Single by Garbage
- Released: July 14, 2017
- Recorded: 2017 California, US
- Length: 5:23
- Label: Stunvolume
- Songwriters: Shirley Manson; Duke Erikson; Steve Marker; Butch Vig;
- Producer: Garbage

Garbage singles chronology
| "Magnetized" (2016) | "No Horses" (2017) | "Destroying Angels" (2018) |

= No Horses =

"No Horses" is a 2017 stand-alone single released by the American rock band Garbage, and was recorded and released to coincide with the band's co-headlining Rage and Rapture tour with Blondie, as well as the release of the band's coffee table book This Is the Noise That Keeps Me Awake. At the time, Garbage drummer Butch Vig mooted that "No Horses" could be the lead single for Garbage's seventh studio album. In 2021, "No Horses" would ultimately be included on the deluxe edition bonus disc of that album, No Gods No Masters.

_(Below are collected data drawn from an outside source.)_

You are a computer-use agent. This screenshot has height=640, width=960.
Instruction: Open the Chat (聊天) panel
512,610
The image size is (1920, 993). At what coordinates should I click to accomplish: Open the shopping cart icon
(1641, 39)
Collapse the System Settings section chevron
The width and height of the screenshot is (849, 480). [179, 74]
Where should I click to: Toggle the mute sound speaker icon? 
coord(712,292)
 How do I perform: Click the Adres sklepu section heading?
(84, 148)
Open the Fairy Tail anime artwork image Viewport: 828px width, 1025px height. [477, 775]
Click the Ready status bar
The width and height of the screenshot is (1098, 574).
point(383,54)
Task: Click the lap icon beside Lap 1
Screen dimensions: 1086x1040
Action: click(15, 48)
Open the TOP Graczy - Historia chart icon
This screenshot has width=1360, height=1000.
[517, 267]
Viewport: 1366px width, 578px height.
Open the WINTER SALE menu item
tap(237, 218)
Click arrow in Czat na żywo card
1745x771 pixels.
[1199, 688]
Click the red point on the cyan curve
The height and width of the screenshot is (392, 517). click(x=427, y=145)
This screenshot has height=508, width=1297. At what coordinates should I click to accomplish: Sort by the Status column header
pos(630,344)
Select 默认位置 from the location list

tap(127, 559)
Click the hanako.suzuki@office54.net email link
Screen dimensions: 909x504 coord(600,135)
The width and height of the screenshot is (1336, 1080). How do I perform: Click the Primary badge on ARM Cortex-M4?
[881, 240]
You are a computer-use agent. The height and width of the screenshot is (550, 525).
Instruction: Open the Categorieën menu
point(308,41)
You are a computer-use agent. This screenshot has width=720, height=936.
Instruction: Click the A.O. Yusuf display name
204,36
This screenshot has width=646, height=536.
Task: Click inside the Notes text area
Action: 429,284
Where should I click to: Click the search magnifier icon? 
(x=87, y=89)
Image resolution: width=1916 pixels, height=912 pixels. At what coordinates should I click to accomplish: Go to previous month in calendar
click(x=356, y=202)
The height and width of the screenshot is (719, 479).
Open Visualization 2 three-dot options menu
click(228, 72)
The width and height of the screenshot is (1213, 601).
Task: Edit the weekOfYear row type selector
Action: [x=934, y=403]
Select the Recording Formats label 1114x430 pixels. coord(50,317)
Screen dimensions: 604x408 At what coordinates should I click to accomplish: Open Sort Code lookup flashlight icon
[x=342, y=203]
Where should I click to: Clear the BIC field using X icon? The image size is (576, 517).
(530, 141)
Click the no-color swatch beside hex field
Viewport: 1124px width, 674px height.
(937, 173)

All proceeds from the sales/streams of "No Horses" were donated to the International Committee of the Red Cross until the end of 2018.

==Background==

The origins of "No Horses" were created from a jam session that had been augmented with noise loops and a Patti Smith-style vocal. "I was driving through the Scottish countryside last year and looking at these fields of horses and thinking, what will happen to them when we don't need them as much as we once did?," Shirley Manson explained. "When they're no longer working beasts, what will happen to the horses? So it's an imagining of the future where the authorities destroy anything that doesn't make large amounts of money." Manson described "No Horses" as a vision of a dystopian future, adding that the song was "more of a piece, rather than a pop song", but that it still sounded like a Garbage track. Part of the instrumental was taken from an unused demo posted as a teaser video by the band in 2011.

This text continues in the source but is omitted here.